Pennsylvania and Delaware law firms appear to be keeping pace with promising industrywide trends in the first half of 2018, according to a new report.
Pennsylvania and Delaware firms showed revenue growth of 5.7 percent in the first half of 2018, compared to the same time last year, according to data from Wells Fargo Private Bank. And inventory—representing total accounts receivable and unpaid time—is up 8 percent in the region.
Rate increases and demand are driving the growth, said Joseph Mendola, senior director of sales with the Wells Fargo Private Bank law firm specialty group. And the inventory trend ”really has made us optimistic about how the full year will come in.”
Demand for the region was up 2.9 percent, Mendola said, showing a departure from historical flatness in recent years. That was right in line with national demand for the half. The average standard rate increase was up 3.8 percent in Pennsylvania and Delaware, which was slightly below the typical rate increases of 4 to 6 percent industrywide, Mendola said.
Lawyer head count grew 1 percent in the region, but equity partner tiers actually shrank by 1.1 percent, so leverage is “inching up,” Mendola said. And total productivity was up 1 percent for Pennsylvania and Delaware.
“With demand exceeding the growth in attorneys, for the first time in a very long time we saw growth in productivity per attorney,” he said.
About a dozen Pennsylvania- and Delaware-based firms participated in the Wells Fargo survey, Mendola said. Nationally, the survey of 125 law firms showed average revenue growth of 6 percent, inventory growth of 9.4 percent, rate increase of 4.7 percent and demand growth of 2.9 percent.
That shows a slight departure from a recent survey by Citi Private Bank, which showed Pennsylvania firms were, on average, ahead of the industrywide numbers in the first half of the year. But Mendola said the Wells Fargo survey results are still quite positive for the region.
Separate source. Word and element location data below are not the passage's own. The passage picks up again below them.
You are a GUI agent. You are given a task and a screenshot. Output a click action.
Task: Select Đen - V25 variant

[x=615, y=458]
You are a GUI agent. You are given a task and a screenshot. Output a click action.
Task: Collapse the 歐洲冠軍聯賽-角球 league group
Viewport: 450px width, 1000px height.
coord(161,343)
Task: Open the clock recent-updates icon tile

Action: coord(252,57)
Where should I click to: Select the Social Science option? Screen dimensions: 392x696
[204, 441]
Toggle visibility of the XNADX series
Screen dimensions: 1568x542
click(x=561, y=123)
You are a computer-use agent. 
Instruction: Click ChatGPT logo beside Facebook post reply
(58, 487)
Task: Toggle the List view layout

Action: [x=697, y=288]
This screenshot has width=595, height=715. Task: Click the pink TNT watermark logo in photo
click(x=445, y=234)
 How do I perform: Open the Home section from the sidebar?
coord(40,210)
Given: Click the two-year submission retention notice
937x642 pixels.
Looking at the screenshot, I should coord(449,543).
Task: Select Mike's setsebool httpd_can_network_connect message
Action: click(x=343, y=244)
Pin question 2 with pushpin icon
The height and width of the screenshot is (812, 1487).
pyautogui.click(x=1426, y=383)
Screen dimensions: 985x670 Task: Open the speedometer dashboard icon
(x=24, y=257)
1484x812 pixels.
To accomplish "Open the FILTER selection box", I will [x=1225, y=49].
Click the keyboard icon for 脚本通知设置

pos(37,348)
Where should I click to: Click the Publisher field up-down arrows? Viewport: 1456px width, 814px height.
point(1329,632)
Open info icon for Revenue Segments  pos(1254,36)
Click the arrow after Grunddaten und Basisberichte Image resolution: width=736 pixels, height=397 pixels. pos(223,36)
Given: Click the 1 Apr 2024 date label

“Business activity levels not only were strong toward the end of 2017 but remain strong through 2018, at least through midyear,” he said. “Six months does not make a year, but six months with good revenue and backlog does suggest that it will be a good year.”
Mendola said the current trends are driven by a strong economy, which is driving deal work and transactional activity.
“I would expect that type of business will slow as interest rates continue to climb,” he said. “I would hope that if the economy begins to soften a bit, some of the counter-cyclical practices will pick up the slack.”